------ Data

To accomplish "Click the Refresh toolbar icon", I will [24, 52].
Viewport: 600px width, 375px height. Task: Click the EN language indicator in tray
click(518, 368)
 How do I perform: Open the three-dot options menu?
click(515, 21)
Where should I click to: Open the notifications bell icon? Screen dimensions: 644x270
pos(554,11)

------------
------ Data

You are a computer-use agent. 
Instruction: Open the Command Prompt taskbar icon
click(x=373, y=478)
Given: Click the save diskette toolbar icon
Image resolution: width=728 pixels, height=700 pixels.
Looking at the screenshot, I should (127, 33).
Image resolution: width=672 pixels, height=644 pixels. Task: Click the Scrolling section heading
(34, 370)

------------
------ Data

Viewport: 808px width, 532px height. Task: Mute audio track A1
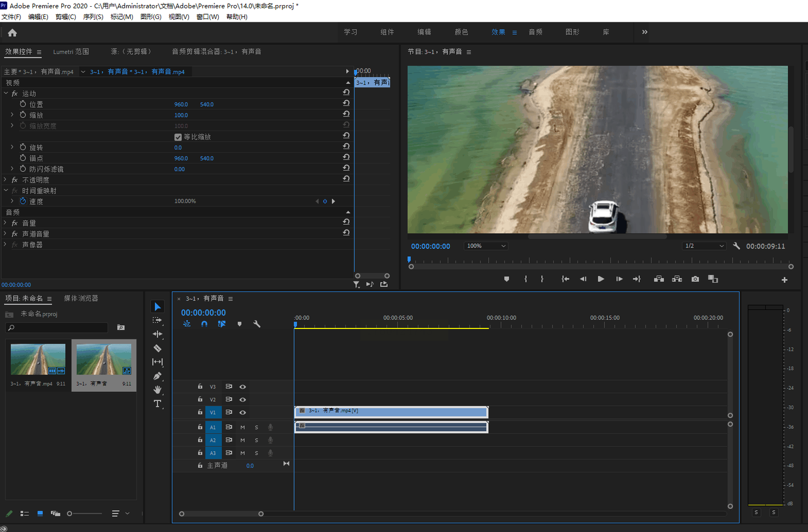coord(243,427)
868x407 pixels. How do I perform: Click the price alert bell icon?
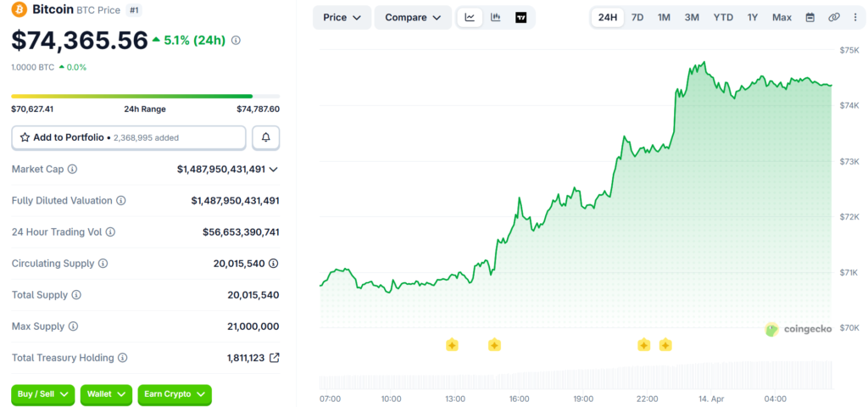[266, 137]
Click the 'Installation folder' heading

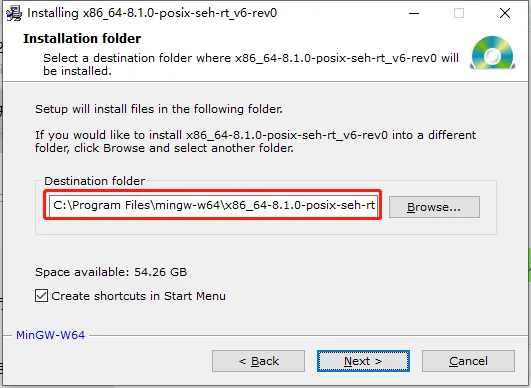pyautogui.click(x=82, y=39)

------------

Your assignment:
What is the number of lines above that hold the string "toolbar"? Answer with that number alone.

Output for this exercise:
2